その他では、パンの耳。パン屋さんに行けば、ただでくれるか、高くても50円くらいで売ってくれるはずです。そのまま食べるのではあまりにも食べづらいので、油で揚げて砂糖をかけましょう。当面の腹の足しくらいにはなるはずです。
「金なんか一銭もない!」という恐ろしい事態に陥った場合、これはもうどうしようもありません。こういう時のために、空のペットボトルを一つ用意しておきましょう。ペットボトルを持って水道の蛇口に向かい、いっぱいに水を入れます。
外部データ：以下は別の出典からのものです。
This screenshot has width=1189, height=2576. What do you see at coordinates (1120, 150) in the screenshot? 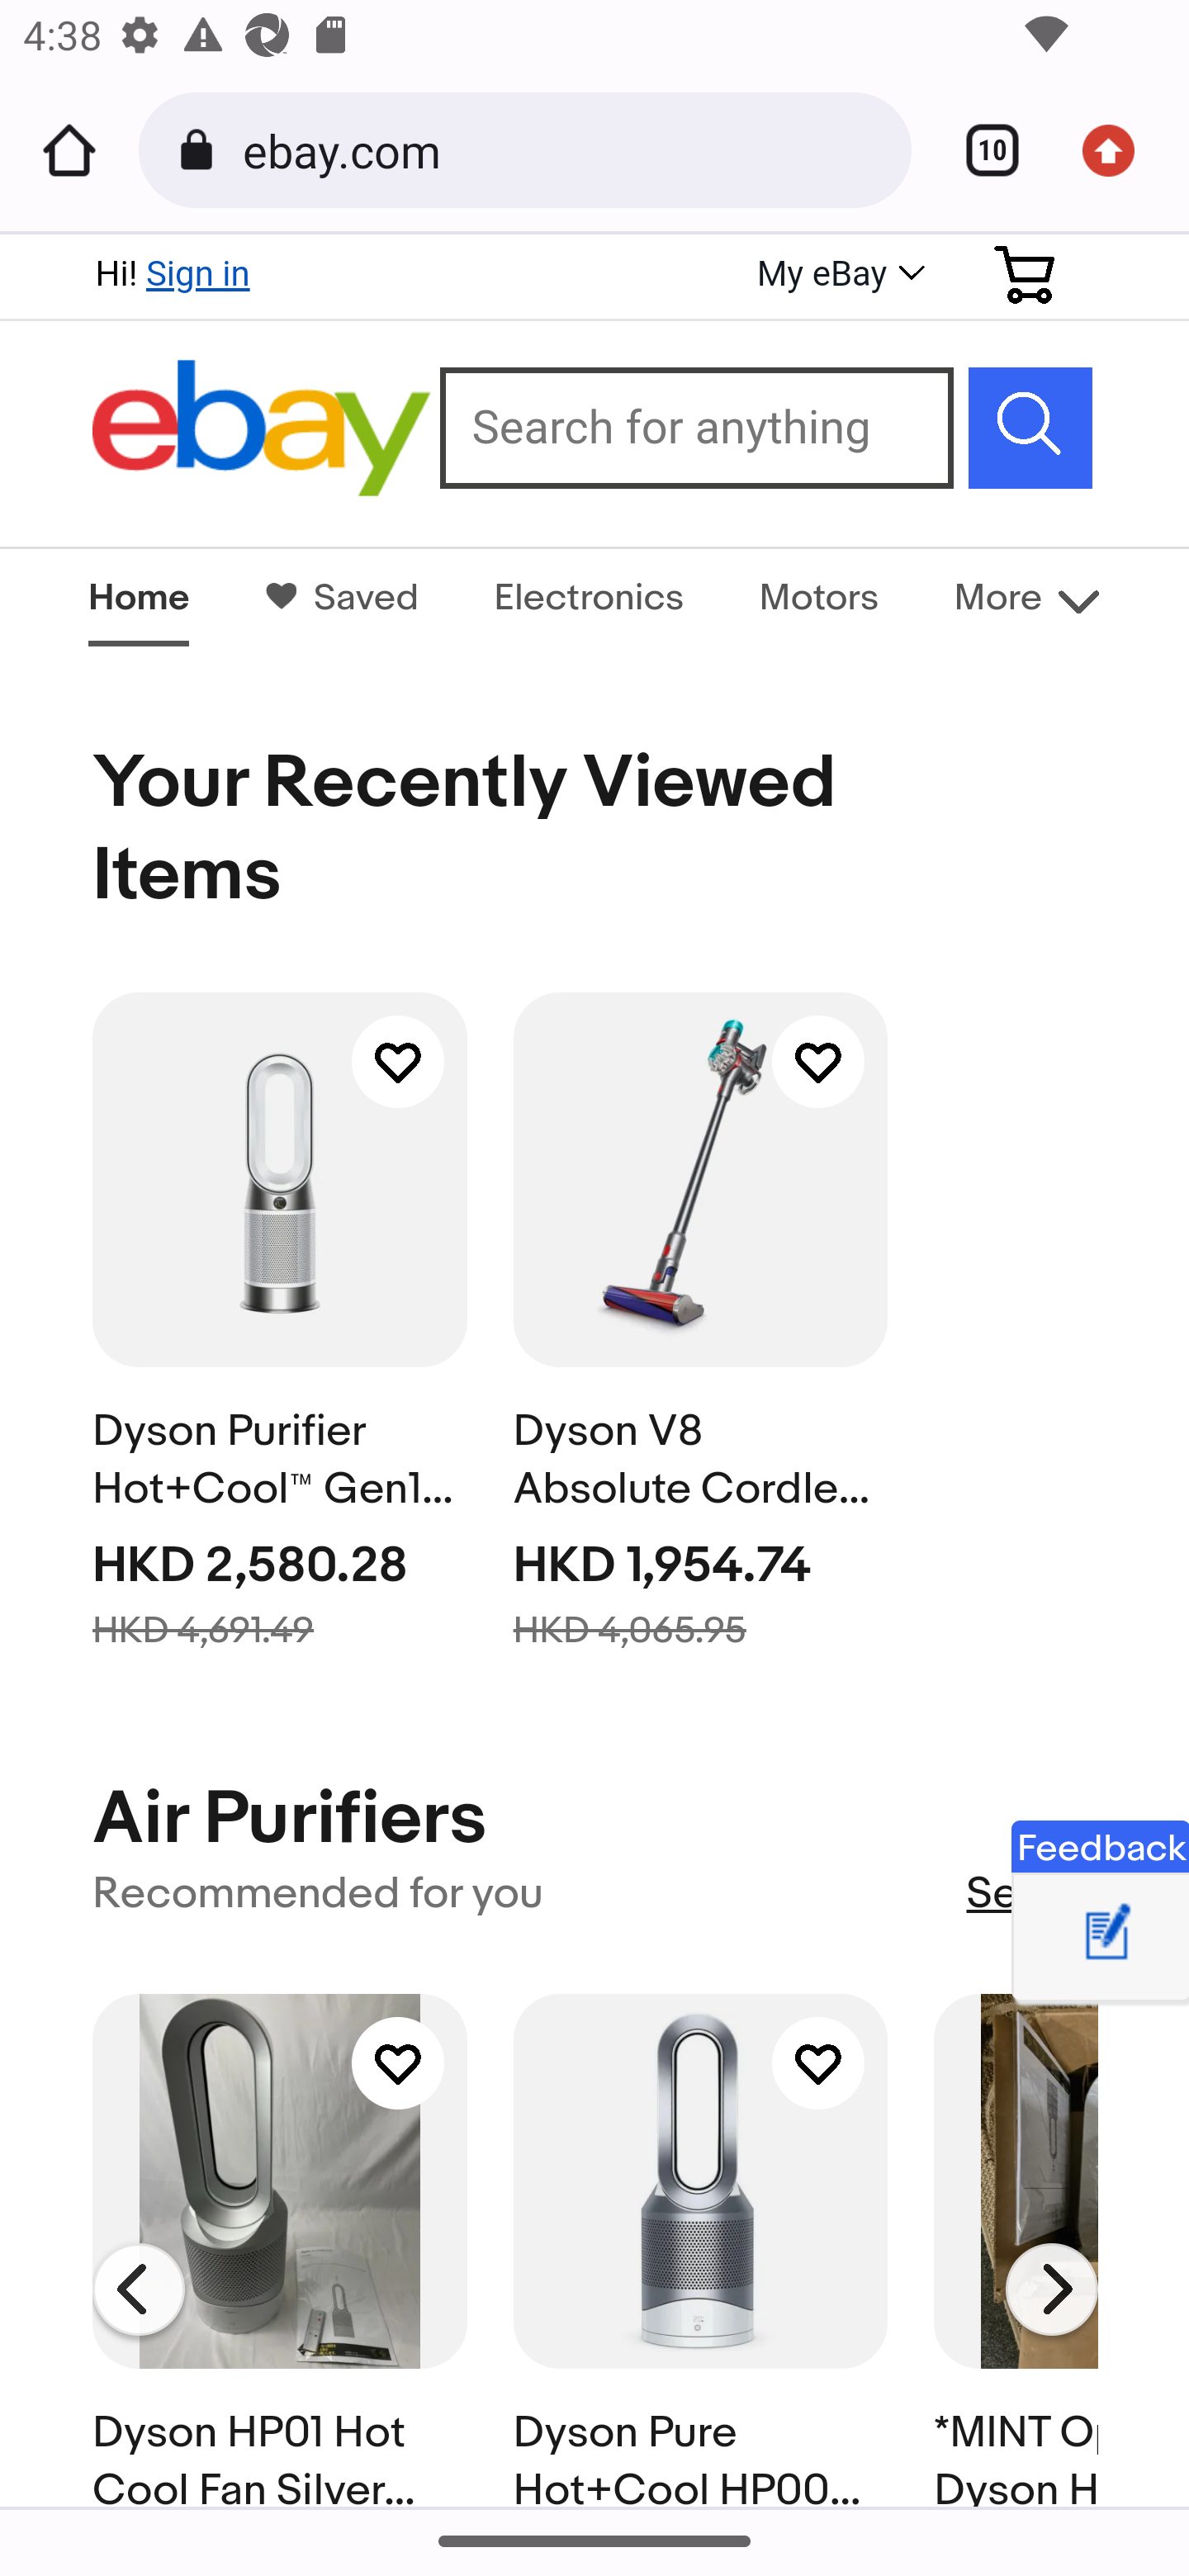
I see `Update available. More options` at bounding box center [1120, 150].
あとはそれをひたすら飲む。まるで大相撲の新弟子検査みたいですが、空腹をごまかせればいいのですから我慢しましょう。相当貧乏でも、水道を止められているという人は少ないはず。あれは半年近く滞納しても止められませんから。しかし万が一水道も止められている場合、近所の団地あたりに行けば共同の蛇口が建物の外にあることでしょう。大丈夫、飲めます。日本の水道の水はそのまま飲んでも大丈夫です。